→ What you need to do:
a: Reproduce the stretch of the blog post about children's clutter from "This will be" through "a bit crazy.".
b: In the blog post about children's clutter, what does the writer find under the coffee table while searching for the remote?
c: Continue the blog post about children's clutter from where it stops.

This will be a bit of a grump post.  Life has been pretty hectic lately.  Birthday month has ended (yay) and its school holidays (mostly yay) and its spring (winter bugs be gone!) but I am still experiencing the aftermath of all of that.  Its all gone a bit crazy.

I'm trying, in some small way, to reclaim my house.  Mainly children clutter.  Not the children themselves you understand, its probably not a good look to try and get rid of the children, but their 'stuff'.    Its incredible how far and wide it spreads.  Sometimes I wonder if it replicates at night.  There are random toys that have some sort of meaning and order for someone (and god forbid you move them).  There are the precious and agonised over drawings, paintings and colouring-ins that are waaaaay to important to put in the recycle bin unless I do it in secret and it get emptied straight away.  You so don't want to see the look on C's face if she finds her papers in there.  There is lego, which is such a fabulous toy for a 7 year old but entirely unsuitable for a 8 month old who likes to put everything in his mouth.  There is half eaten sandwiches discarded at whim and I find them under the coffee table while searching for the remote.  Nappies are dropped in places that I come across several hours later because Little Miss A has taken it upon herself to change her own nappy.  Total craziness.

→ Provided data:

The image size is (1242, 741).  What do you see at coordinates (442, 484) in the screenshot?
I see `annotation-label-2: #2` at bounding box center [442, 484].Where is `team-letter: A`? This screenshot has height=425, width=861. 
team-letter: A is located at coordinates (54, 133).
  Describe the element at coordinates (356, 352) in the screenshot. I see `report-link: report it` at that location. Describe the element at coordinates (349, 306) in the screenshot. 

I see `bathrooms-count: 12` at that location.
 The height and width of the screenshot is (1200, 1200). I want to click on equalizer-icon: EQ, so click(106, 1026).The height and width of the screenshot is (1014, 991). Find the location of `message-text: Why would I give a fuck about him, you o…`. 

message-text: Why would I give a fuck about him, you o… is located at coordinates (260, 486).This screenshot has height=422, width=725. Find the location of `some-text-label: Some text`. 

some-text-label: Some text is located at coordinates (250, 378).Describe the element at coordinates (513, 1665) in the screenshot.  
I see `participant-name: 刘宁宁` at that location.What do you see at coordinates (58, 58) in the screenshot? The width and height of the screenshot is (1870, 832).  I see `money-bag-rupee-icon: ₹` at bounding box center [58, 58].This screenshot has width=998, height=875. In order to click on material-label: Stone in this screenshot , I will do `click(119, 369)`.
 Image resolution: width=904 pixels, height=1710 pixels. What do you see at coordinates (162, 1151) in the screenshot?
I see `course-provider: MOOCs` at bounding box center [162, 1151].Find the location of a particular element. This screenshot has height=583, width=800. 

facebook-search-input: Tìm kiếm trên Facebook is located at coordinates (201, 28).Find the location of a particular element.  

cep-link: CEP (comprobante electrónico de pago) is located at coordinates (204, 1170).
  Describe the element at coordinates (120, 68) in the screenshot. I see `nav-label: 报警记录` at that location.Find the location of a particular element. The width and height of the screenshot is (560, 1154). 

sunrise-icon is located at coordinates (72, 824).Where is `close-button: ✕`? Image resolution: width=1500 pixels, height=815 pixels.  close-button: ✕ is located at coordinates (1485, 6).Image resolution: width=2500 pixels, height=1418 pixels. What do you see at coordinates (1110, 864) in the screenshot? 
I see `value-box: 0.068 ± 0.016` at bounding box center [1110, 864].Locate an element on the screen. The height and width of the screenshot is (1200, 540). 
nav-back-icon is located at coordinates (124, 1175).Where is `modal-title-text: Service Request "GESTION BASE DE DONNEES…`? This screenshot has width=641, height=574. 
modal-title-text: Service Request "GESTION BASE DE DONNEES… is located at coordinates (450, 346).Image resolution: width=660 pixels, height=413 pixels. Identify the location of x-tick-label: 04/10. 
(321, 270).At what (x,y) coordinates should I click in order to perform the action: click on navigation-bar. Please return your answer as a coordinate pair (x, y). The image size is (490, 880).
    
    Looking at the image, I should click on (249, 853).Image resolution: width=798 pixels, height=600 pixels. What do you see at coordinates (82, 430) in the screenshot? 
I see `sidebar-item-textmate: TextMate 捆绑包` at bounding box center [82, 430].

→ Answers in order:
a:
This will be a bit of a grump post.  Life has been pretty hectic lately.  Birthday month has ended (yay) and its school holidays (mostly yay) and its spring (winter bugs be gone!) but I am still experiencing the aftermath of all of that.  Its all gone a bit crazy.

b: Half-eaten sandwiches.

c:
And not counting the washing pile which is known as either Mt Foldmore or the Foldmore Range.  Its a range if it covers more than one room apparently ;).

I started yesterday with the toy area.  I resorted things into their respective boxes and parts - cars, potato head, dolls, kitchen, animals, duplo, dress ups, barbies, tools.  Within moments of almost finishing, there were a few leftover toys that needed to be put away and I hadn't got the vacuum out, Miss A discovered all the things that she hadn't been able to see due to the chaos and it was all over.  Granted, she played happily there for ages but it looked like NOTHING had been done.  Total futility.

Today I did the lounge.  Well to be fair, Mr D and Miss C got themselves motivated and cleared all of it up and then got a turn with the vacuum cleaner.  But now there are little pockets of things that have mushroomed their way in since then.

The other thing that I struggle with is the constant interruptions.  I fill the sink with hot soapy water and prepare to decrease the pile of dishes.  Within minutes, sometimes just seconds, the big kids get into a fight, Miss A wants a drink of milk or Mr I wakes from his nap.  So while I get to do nice things like feed my children, mediate their differences thus hopefully giving them skills for the real world and a nice wake-up snuggle with my baby... my dishes are still waiting for attention.  Its a bit like how the moment I get on the phone the kids need my instant attention even thought they've been playing happily for the previous 20 minutes.

And now, 8 months down the track of having a baby and everyone giving me advice to not worry about it and let it go, its now like this  is what happens when you drop the ball a bit and go easy on yourself...  it ain't pretty and its hard to fix.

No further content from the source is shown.